Original poster: "by way of Terry Fritz <twftesla-at-uswest-dot-net>" <Mddeming-at-aol-dot-com>

In a message dated 3/10/01 4:45:00 PM Eastern Standard Time, tesla-at-pupman-dot-com 
writes: 

Terry & All, 

It has been said that nothing ruins a good discussion like someone with 
facts. However, I for one appreciate the fact that Terry has again "Done the 
Math" before answering the question.

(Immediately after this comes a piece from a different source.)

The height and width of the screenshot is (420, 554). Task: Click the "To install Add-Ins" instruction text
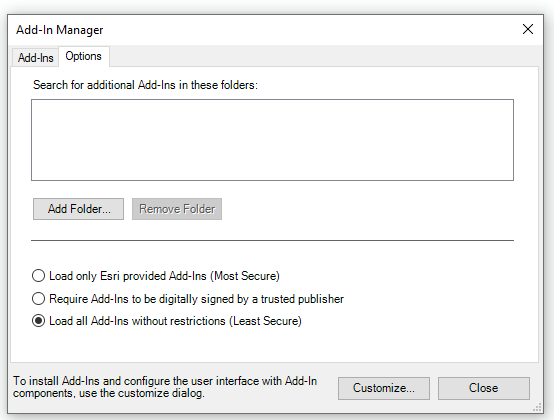click(165, 387)
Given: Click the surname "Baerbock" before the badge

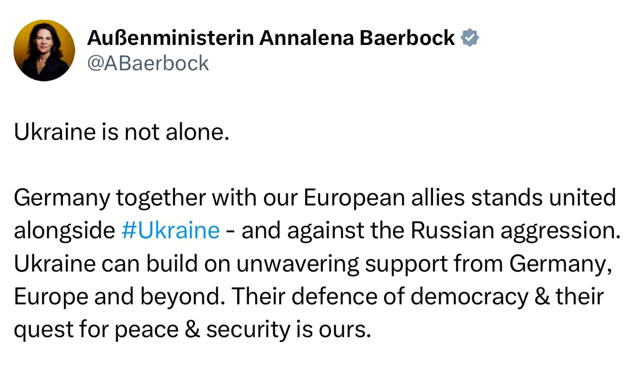Looking at the screenshot, I should pyautogui.click(x=407, y=38).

IMVHO this approach enhances both the 
List's and his personal credibility. 

Matt D. 


>
> Your questions is straight forward and we can figure it out. 
>
> The coil's resonant frequency is determined basically by it's inductance 
> and effective capacitance.  "Sort of" like a simple LC circuit.  "I" don't 
> think wire length has anything at all to do with it and wire gauge does not 
> have much affect either. 





>
> So we have two 1000 turn coils 12 x 54 and 12 x 60. 
>
> The inductance of a coil is given by the following to with about 1% 
> accuracy: 
>
> L = (N x R)^2 / (9 x R + 10 x H) 
>
>
> L = inductance of coil in microhenrys (µH) 
> N = number of turns 
> R = radius of coil in inches (Measure from the center of the coil to the 
> middle of the wire.) 
> H = height of coil in inches 
>
> Putting in our numbers: 
>
> L = (1000 x 6)^2 / (9 x 6 + 10 x 54) == 60600uH = 60.6mH 
>
> L = (1000 x 6)^2 / (9 x 6 + 10 x 60) == 55000uH = 55.0mH 
>
> So now we know the inductance of both coils... 
>
> For the capacitance, we can use the famous Medhurst equation also at the 
> site above that is about 1% accurate: 
>
> C = 0.29 x L +0.41 x R + 1.94 x SQRT(R^3/L) 
>
> C = self capacitance in picofarads 
> R = radius of secondary coil in inches 
> L = length of secondary coil in inches 
>
> for the first coil I get C = 22.0pF 
> for the second coil I get C = 23.54pF 
>
> So now we know the effective capacitances for both coils. 
>
> Using the resonant circuit formula (also at the site above): 
>
> F = 1 / (2 x pi x SQRT(L x C) 
>
> F = frequency in hertz 
> L = inductance in henrys 
> C = capacitance in farads 
>
> The first coil gives: 
>
> F = 1 / (2 x 3.14159 x SQRT(0.0606 x 22 x 10^-12) = 137.84KhZ 
>
> and the second coil gives: 
>
> F = 1 / (2 x 3.14159 x SQRT(0.0550 x 23.54 x 10^-12) = 139.87KhZ 
>
> Thus, the two coils have very close to the same frequency around 139kHz. 
>
> See how easy that is :-))  Ok, there are a bunch of computer programs 
> around that will do all this easily but this is the "stuff" behind how 
> those programs work.